The West Country (occasionally Westcountry) is a loosely defined area of South West England, usually taken to include all, some, or parts of the counties of Cornwall, Devon, Dorset, Somerset, Bristol, and, less commonly, Wiltshire, Gloucestershire and Herefordshire. The West Country has a distinctive regional English dialect and accent, and is also home to the Cornish language.

Extent

The West Country is bounded by the English Channel in the south and the Bristol Channel, Severn Estuary or Herefordshire in the north. The eastern limit is less clearly defined. Some definitions match that of the official South West England region. Others refer to three counties, Cornwall, Devon and Somerset; while some take in Herefordshire (officially part of the West Midlands region).

In a 2019 YouGov survey, 72% of respondents considered Cornwall and Devon to be in the West Country, while 70% included Somerset, 69% included Bristol, and 55% included Dorset. Other counties received less than 50% agreement, with 28% including Wiltshire, 27% including Gloucestershire, 12% including Herefordshire and 9% including Worcestershire.

Specific uses
The term West Country derby is used to refer to sports matches between such cities as Bristol and Bath or Gloucester and Bath.

West Country Lamb and West Country Beef are EU Protected Geographical Indications (PGI) covering products from animals born and reared in Cornwall, Devon, Dorset, Somerset, Wiltshire or Gloucestershire. "West Country Farmhouse Cheddar" is a Protected Designation of Origin (PDO) limited to cheddar cheese made in the traditional way in Cornwall, Devon, Dorset or Somerset.

**INFORMATION SUPPLIED**:
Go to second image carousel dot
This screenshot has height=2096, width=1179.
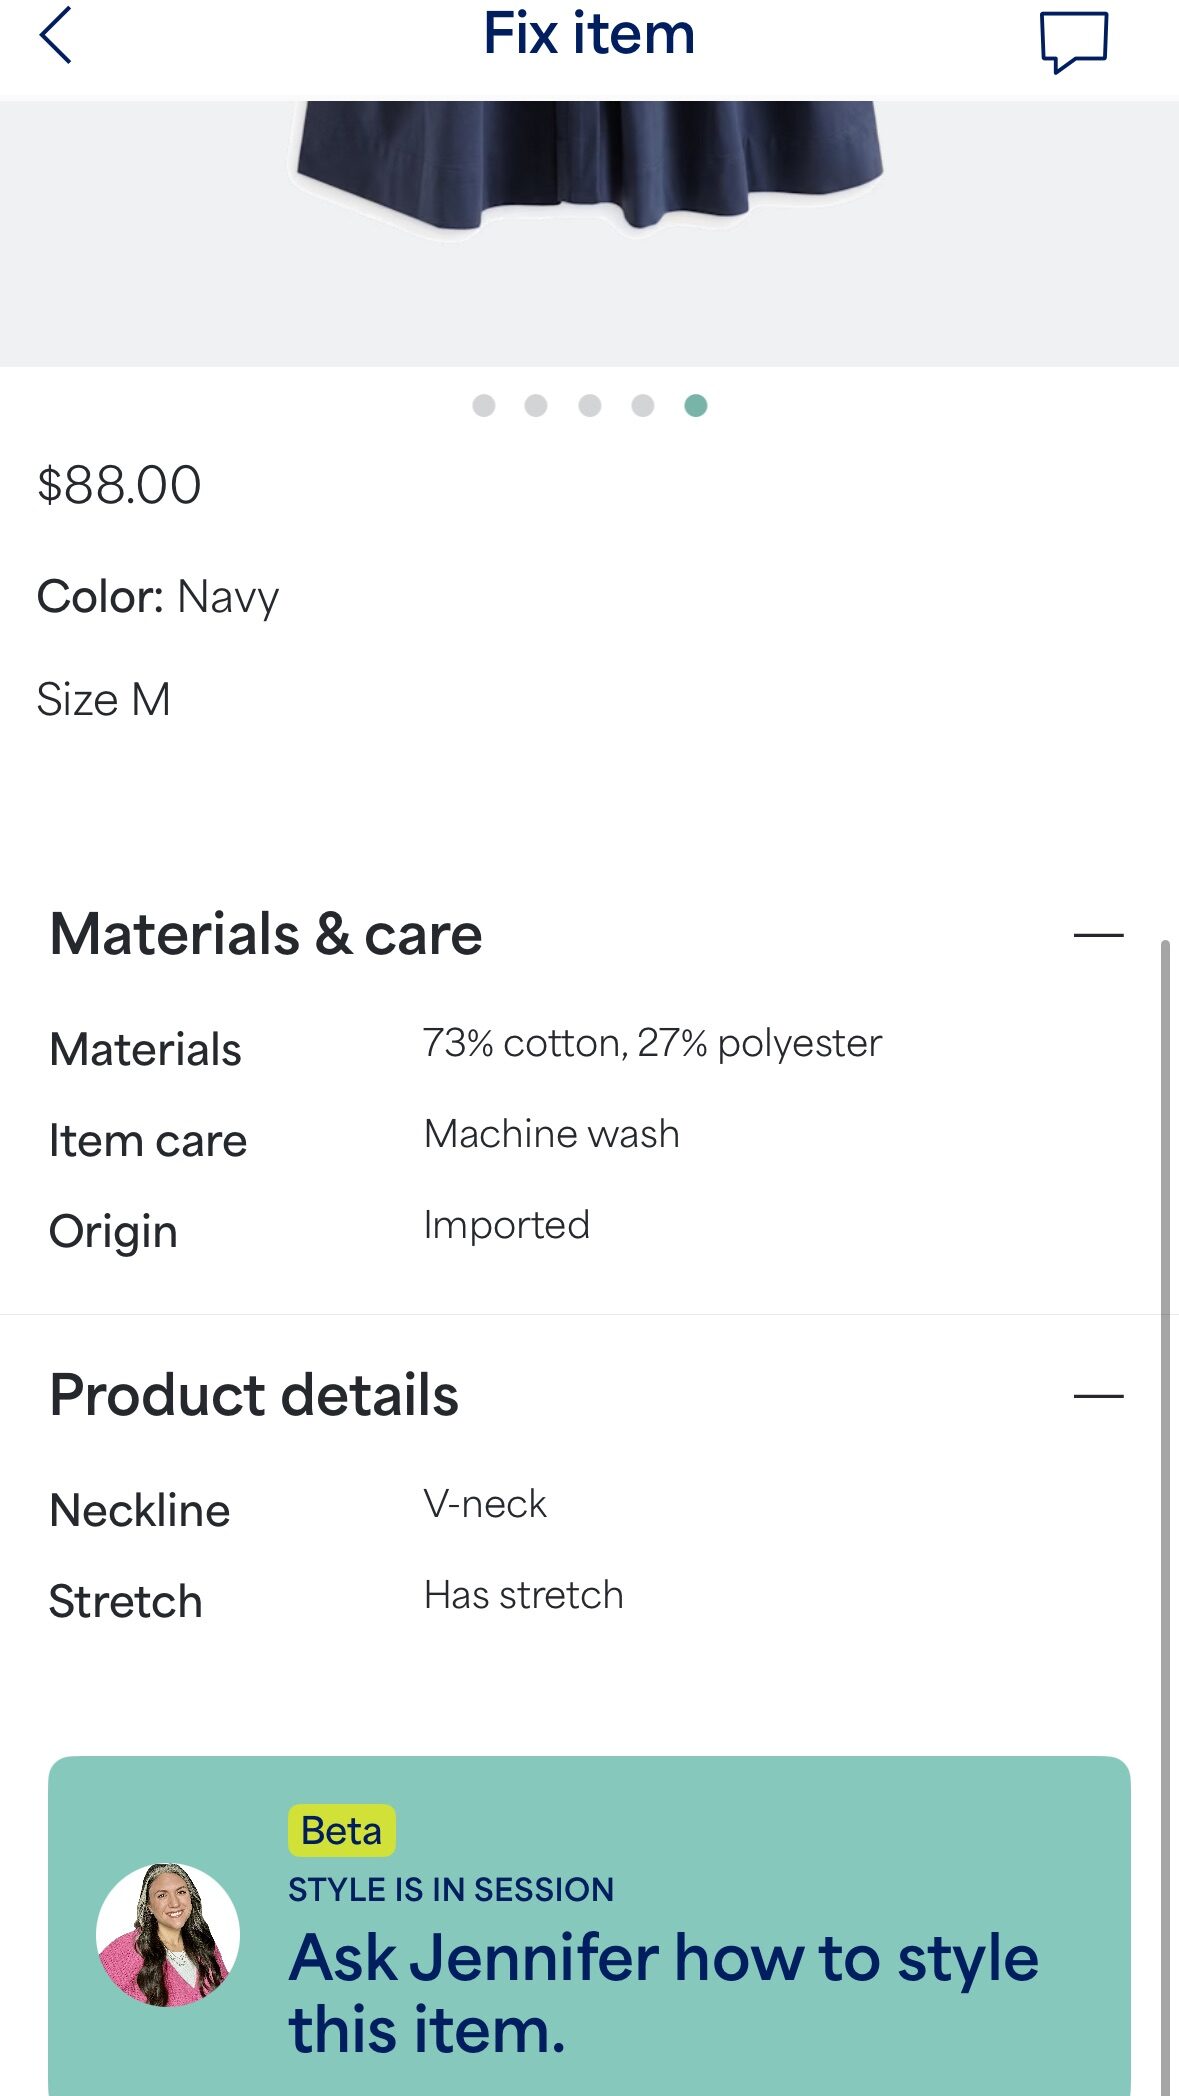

**WHAT THIS EXERCISE ASKS**:
[1] Answer these questions using the text on the West Country.
(a) In the 2019 YouGov survey, what percentage of respondents included Bristol in the West Country?
(b) Which official region is Herefordshire part of?
(c) What kind of designation is "West Country Farmhouse Cheddar"?
[2] Write the next part of the text on the West Country, starting right after its last sentence.

**OUTPUTS FOR THE TASKS**:
[1]
(a) 69%
(b) The West Midlands region
(c) A Protected Designation of Origin (PDO)

[2]
ITV West Country is an ITV franchise which broadcasts local news, weather and current affairs programmes over two regions; ITV West Country West covering the Isles of Scilly, Cornwall, Devon and parts of Dorset and Somerset with ITV West Country East covering the remainder of Somerset and Dorset together with Bristol, Gloucestershire and Wiltshire. ITV West Country West was an ITV franchise in its own right until 2014 when it merged with that of ITV West, formerly HTV West, having been initially launched as Westcountry Television with its main studios in Plymouth in 1993. 

West Country Carnivals are held in many towns in and around Somerset. A government-supported museum, galleries, and major attractions atlas matched the South West Region, save for Gloucestershire. 

The former brewery in Cheltenham traded as West Country Ales; their ceramic plaques can still be seen built into pub walls.

See also
West Country English
Scrumpy and Western music
South West Peninsula
Thomas Hardy's Wessex
Wessex
West of England
West Country derby
SR West Country and Battle of Britain classes (West Country-class locomotives)
Dumnonia
Durotriges

References

Further reading
Jenner, Michael (1996) Traveller's Companion to the West Country. Claremont Books (Godfrey Cave Associates)  (first published by Michael Joseph, 1990)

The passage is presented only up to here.